Coexistence in the face of uncertainty
Sebastian J. Schreiber

TL;DR
This paper reviews recent mathematical results on species coexistence under demographic and environmental stochasticity, highlighting how stochastic models predict persistence, extinction probabilities, and the influence of habitat size and environmental fluctuations.
Contribution
It synthesizes new theoretical insights into stochastic persistence and coexistence, extending classical models to include demographic and environmental randomness.
Findings
QSDs concentrate on deterministic attractors for large habitats
Extinction probability decreases exponentially with habitat size
Conditions for stochastic persistence involve Lyapunov exponents
Abstract
Over the past century, nonlinear difference and differential equations have been used to understand conditions for species coexistence. However, these models fail to account for random fluctuations due to demographic and environmental stochasticity which are experienced by all populations. I review some recent mathematical results about persistence and coexistence for models accounting for each of these forms of stochasticity.
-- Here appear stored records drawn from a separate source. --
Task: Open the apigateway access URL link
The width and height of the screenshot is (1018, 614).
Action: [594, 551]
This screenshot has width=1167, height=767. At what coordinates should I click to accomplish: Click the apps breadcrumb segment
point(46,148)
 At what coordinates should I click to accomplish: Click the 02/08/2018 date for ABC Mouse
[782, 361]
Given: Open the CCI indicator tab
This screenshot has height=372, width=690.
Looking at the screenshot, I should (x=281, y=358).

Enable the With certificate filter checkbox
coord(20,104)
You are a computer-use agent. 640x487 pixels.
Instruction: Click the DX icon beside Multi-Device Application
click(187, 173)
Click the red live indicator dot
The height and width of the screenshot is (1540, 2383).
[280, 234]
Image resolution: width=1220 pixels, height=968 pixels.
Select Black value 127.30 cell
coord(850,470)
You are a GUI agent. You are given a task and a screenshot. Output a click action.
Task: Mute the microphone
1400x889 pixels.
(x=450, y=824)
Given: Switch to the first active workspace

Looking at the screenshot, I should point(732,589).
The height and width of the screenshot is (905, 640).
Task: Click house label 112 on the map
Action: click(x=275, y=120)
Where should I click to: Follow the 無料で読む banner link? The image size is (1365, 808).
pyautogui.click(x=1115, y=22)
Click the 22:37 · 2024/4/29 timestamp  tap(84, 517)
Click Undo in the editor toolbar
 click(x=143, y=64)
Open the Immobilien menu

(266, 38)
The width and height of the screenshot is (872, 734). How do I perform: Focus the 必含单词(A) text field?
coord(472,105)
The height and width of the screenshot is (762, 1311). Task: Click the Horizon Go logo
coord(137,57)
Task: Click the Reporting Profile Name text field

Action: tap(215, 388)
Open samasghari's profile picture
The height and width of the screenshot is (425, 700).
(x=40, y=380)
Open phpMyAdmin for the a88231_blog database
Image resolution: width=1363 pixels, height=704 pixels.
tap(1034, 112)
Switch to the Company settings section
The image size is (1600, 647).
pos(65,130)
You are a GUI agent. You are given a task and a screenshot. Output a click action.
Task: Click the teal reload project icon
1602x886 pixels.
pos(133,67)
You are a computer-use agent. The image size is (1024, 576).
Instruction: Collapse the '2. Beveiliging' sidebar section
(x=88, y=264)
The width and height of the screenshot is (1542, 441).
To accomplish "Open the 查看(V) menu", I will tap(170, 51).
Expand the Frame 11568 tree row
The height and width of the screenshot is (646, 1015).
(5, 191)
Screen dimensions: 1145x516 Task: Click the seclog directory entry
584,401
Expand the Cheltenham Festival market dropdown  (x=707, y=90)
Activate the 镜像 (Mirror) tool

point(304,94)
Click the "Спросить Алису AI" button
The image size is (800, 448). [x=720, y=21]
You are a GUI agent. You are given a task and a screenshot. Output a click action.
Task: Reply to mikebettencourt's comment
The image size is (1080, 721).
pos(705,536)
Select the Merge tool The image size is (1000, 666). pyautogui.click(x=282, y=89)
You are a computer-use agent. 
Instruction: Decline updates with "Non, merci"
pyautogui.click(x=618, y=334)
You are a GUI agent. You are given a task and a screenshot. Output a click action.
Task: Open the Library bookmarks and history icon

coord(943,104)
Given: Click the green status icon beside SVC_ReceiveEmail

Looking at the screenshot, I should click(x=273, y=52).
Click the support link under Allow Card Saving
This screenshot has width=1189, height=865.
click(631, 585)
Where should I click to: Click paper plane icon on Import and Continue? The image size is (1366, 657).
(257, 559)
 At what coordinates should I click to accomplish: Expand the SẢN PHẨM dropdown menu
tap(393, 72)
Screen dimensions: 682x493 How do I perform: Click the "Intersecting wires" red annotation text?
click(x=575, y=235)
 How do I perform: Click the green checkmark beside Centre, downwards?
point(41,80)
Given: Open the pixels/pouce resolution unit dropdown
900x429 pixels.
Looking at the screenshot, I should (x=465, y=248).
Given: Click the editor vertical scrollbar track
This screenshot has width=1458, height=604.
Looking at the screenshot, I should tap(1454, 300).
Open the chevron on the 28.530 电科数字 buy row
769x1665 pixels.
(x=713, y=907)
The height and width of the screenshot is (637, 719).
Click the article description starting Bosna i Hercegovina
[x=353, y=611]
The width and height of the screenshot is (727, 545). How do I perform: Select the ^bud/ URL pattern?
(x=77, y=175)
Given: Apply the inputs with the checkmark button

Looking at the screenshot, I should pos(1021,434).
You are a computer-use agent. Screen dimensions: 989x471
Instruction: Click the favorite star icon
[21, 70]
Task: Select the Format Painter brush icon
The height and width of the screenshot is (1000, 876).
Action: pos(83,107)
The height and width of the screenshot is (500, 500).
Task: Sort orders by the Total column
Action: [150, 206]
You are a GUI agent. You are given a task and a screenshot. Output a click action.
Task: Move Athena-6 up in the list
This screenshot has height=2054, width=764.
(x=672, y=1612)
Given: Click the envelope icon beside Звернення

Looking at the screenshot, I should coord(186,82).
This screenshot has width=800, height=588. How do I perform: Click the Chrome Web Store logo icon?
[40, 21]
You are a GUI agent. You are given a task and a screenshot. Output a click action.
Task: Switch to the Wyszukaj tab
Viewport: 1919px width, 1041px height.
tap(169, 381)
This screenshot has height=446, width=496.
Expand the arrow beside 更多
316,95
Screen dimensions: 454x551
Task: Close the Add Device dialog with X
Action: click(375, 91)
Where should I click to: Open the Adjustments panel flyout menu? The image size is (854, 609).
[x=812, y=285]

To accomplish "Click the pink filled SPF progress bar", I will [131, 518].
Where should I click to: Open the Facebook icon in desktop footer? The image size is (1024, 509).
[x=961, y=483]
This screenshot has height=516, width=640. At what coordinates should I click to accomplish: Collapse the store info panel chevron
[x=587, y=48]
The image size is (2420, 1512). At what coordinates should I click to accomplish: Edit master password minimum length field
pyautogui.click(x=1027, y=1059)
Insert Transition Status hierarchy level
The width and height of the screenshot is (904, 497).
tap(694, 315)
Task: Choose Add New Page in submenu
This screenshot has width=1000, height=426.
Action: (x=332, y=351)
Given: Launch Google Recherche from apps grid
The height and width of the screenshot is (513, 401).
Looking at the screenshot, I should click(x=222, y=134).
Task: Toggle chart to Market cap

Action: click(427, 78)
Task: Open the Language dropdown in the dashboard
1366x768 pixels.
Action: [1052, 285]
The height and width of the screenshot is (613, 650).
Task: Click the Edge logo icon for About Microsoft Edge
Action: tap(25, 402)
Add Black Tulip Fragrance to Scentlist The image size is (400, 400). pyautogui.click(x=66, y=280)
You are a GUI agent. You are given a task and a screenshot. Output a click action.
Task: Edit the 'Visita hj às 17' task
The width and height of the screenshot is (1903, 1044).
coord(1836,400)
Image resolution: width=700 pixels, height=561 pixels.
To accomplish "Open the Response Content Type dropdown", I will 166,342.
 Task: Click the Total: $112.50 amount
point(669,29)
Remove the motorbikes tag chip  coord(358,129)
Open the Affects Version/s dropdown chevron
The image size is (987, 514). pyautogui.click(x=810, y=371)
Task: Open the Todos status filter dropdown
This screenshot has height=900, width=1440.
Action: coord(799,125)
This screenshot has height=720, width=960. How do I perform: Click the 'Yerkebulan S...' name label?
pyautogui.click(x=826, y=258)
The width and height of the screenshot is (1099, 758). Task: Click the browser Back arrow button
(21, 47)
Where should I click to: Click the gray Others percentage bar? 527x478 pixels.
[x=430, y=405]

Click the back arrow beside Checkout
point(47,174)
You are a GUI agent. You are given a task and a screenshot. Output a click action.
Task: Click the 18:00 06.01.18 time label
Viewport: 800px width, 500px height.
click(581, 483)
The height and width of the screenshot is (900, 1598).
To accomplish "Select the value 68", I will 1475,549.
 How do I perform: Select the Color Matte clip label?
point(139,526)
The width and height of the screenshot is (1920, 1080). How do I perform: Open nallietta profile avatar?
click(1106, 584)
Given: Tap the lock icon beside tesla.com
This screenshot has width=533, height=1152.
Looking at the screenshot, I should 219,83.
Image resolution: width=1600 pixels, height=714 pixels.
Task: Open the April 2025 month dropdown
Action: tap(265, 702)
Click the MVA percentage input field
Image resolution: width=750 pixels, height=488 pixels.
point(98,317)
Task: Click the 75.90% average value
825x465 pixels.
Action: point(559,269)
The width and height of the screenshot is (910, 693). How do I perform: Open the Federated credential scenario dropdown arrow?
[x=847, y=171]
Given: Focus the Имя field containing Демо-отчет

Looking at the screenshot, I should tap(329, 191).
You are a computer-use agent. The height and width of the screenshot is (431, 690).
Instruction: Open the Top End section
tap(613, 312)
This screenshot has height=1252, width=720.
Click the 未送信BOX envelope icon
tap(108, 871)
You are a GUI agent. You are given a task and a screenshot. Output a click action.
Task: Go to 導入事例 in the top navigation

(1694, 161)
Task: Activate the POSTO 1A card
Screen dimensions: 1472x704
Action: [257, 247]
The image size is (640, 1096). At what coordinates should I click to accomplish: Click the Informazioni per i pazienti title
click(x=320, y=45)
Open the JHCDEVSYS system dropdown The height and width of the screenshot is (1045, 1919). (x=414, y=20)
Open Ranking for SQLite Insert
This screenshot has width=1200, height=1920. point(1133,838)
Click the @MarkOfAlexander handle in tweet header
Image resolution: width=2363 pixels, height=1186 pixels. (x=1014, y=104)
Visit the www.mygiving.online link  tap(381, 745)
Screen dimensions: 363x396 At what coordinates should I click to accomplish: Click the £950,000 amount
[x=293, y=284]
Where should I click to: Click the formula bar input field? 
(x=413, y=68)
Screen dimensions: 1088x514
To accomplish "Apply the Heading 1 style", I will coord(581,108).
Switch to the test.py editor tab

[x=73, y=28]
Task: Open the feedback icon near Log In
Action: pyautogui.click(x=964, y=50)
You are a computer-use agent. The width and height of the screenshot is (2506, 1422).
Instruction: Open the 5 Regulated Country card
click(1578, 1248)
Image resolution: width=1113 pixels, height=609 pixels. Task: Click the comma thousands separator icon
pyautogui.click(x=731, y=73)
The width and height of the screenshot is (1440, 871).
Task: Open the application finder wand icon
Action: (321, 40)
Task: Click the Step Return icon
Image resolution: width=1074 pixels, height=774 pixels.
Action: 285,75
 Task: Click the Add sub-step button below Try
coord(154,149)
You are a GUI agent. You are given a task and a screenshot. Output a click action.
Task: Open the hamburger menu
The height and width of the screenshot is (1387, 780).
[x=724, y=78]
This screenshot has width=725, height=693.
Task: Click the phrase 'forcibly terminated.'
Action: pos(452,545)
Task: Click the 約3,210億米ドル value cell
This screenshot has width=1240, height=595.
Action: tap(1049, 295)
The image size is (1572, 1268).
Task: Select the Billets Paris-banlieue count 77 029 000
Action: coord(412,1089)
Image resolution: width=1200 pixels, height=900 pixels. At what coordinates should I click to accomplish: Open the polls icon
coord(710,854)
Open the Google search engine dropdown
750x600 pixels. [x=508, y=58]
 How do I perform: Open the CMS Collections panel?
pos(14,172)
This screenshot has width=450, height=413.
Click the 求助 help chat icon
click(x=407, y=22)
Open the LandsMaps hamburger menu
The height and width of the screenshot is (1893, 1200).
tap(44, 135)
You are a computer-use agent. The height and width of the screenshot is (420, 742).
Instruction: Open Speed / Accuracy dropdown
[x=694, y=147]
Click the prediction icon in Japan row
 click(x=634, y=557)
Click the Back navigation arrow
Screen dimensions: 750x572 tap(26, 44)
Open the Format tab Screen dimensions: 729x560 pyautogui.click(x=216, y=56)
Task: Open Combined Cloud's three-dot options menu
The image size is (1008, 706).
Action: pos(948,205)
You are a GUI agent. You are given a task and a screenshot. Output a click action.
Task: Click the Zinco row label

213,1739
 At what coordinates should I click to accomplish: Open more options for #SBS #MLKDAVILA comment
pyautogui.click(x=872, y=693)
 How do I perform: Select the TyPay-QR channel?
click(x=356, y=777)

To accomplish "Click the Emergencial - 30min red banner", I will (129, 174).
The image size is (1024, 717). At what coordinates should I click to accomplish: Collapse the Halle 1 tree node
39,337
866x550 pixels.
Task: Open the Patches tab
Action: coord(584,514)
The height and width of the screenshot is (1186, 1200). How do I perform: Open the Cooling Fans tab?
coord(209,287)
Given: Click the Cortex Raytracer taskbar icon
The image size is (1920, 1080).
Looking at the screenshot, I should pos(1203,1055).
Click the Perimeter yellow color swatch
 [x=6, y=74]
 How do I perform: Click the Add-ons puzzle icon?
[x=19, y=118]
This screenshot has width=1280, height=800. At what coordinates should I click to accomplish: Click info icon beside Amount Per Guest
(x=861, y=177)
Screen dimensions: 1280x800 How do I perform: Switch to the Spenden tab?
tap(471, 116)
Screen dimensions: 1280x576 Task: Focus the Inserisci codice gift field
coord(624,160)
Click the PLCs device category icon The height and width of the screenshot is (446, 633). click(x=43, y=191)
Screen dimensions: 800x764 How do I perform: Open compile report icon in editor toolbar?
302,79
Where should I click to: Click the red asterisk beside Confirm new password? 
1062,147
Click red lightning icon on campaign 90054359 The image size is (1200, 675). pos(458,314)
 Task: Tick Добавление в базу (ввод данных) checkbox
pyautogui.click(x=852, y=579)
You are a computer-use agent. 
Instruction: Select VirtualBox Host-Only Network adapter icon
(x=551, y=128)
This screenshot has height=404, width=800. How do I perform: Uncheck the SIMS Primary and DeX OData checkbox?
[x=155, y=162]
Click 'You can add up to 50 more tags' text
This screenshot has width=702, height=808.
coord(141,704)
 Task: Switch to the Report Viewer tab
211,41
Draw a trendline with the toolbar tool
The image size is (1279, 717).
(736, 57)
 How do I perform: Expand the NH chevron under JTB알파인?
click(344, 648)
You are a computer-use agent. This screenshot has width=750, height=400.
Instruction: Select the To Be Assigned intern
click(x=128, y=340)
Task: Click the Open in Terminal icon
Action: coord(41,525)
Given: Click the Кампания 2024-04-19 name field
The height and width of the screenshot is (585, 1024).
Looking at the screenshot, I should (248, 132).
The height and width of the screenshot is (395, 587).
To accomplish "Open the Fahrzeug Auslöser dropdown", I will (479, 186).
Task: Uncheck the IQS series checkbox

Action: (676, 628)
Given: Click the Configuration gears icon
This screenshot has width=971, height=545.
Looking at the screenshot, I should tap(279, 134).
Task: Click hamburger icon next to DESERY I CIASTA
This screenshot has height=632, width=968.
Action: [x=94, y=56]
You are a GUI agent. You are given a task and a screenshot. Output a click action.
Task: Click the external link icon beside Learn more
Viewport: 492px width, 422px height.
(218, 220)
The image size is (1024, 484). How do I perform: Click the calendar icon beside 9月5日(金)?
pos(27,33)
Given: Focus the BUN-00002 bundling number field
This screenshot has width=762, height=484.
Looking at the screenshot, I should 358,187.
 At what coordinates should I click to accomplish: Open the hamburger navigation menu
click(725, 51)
Demographic stochasticity stems from populations and communities consisting of a finite number of interacting individuals, and often are represented by Markovian models with a countable number of states. For closed populations in a bounded world, extinction occurs in finite time but may be preceded by long-term transients. Quasi-stationary distributions (QSDs) of these Makov models characterize this meta-stable behavior. For sufficiently large "habitat sizes",…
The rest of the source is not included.